Y por supuesto los fines de semana, sino era en casa, papá salía y me llevaba a sus reuniones entre amigos junto con mis tíos Román y Carlos Luis, una ronda que me gustaba mucho era cuando se reunían en unas instalaciones de estacionamiento de camiones y carros viejos y demás hierros y maquinarias, que tío Román tenía en unos terrenos asfaltados algo lejos de la ciudad, y yo, mientras papá se echaba sus tragos y conversaba, me dedicaba a jurunguear entre los carros y camiones, jugando como si los estuviera manejando por carreteras imaginarias, revisando además cuanto chécheres, cosas y objetos en ese lugar estaban almacenados.

Un buen día, nos mudamos de nuestra casa de la calle Venezuela, frente a la plaza José Antonio Chávez, trasladándonos a otra casa propiedad de mi padre situada en Tierra Negra entre la calle 69A y avenida 13, para entonces tenía 7 años y resultaba impostergable mi inicio escolar, tenía que aprender a leer y escribir, y mamá me inscribió con el consentimiento de papá en una escuelita llamada “Los Angelitos” situada en la misma calle de los Abastos Quintero a dos cuadras de mi casa.

Llegó septiembre y con el primer día de escuela, era de esperarse llanto o resignación, ese dramático primer día de escuela fue de llanto y carrera detrás del carro de papá, tuvo que detenerse y se regresó conmigo a casa, -Que bonito- dijo mamá al verme, y papá consentidor le replico –Es que está muy chiquito-.

De alguna manera tenían que convencerme, y al día siguiente fue mamá la encargada de llevarme de la mano a la escuela, se quedó conmigo un ratico, se fue a conversar con la maestra, mientras yo esperaba en la sala de la casa en cuyo patio se impartían la enseñanza de las primeras letras y números, yo estaba sentado sobre una poltrona escuchando un inmenso radio de madera donde sonaba “Mi limón mi limonero”.

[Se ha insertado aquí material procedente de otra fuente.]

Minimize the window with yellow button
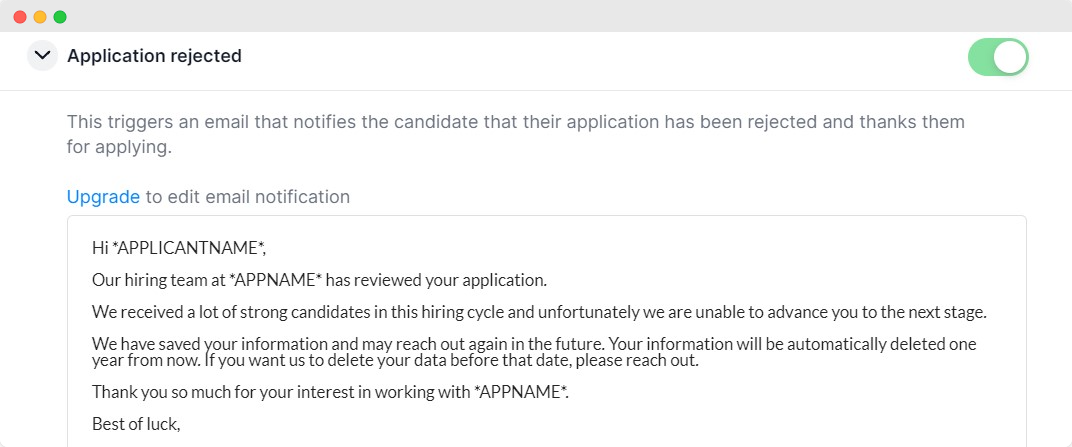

Cuando ya entretenido, el rostro de la maestra apareció entre las cortinas que dividía la sala del corredor de la casa, y tomándome de la mano me dirigió al patio hasta la sombra de un frondoso “Níspero” debajo del cual una mesa rodeada de tauréticos esperaban el inicio de la clase del día, junto con otros infantes como yo.

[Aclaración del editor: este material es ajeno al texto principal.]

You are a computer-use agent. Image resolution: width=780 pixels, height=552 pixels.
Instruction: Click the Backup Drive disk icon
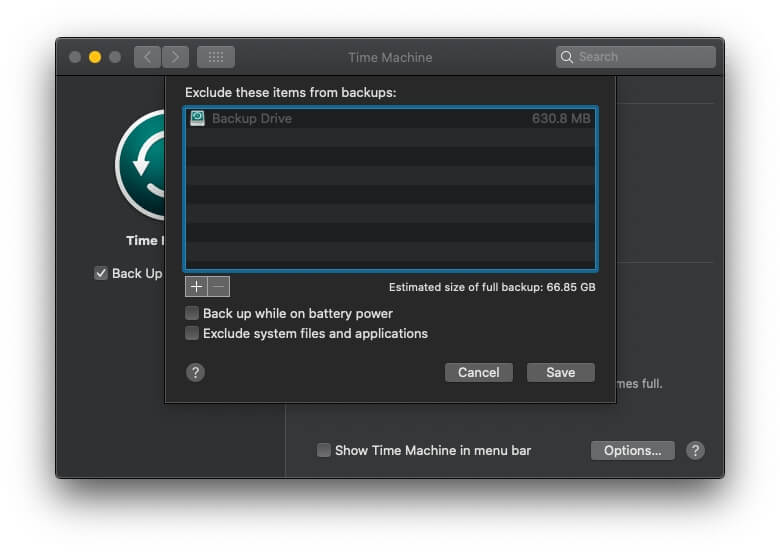point(198,118)
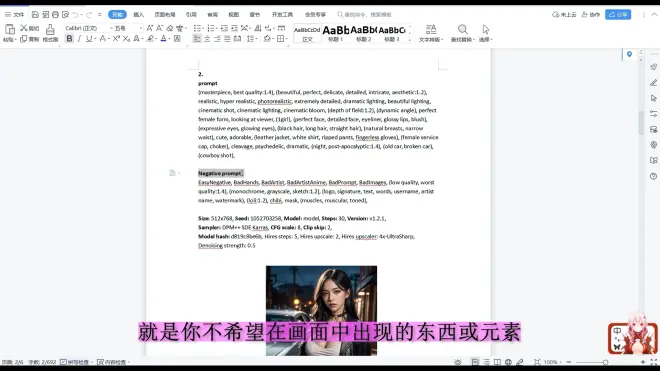
Task: Click the Select arrow cursor tool
Action: point(486,29)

-¿Y mamá?- le pregunté a mi maestra, -Ella se fue a tu casa, quédate tranquilito sentadito-, y aunque pensando en la posibilidad de correrme del sitio, el correteo de los otros carajitos y su compañía me resignaron asumir la escuela, además no tenía de otra, como resultado inapelable de la ausencia de papá, quien de seguro me hubiera rescatado de regreso a casa.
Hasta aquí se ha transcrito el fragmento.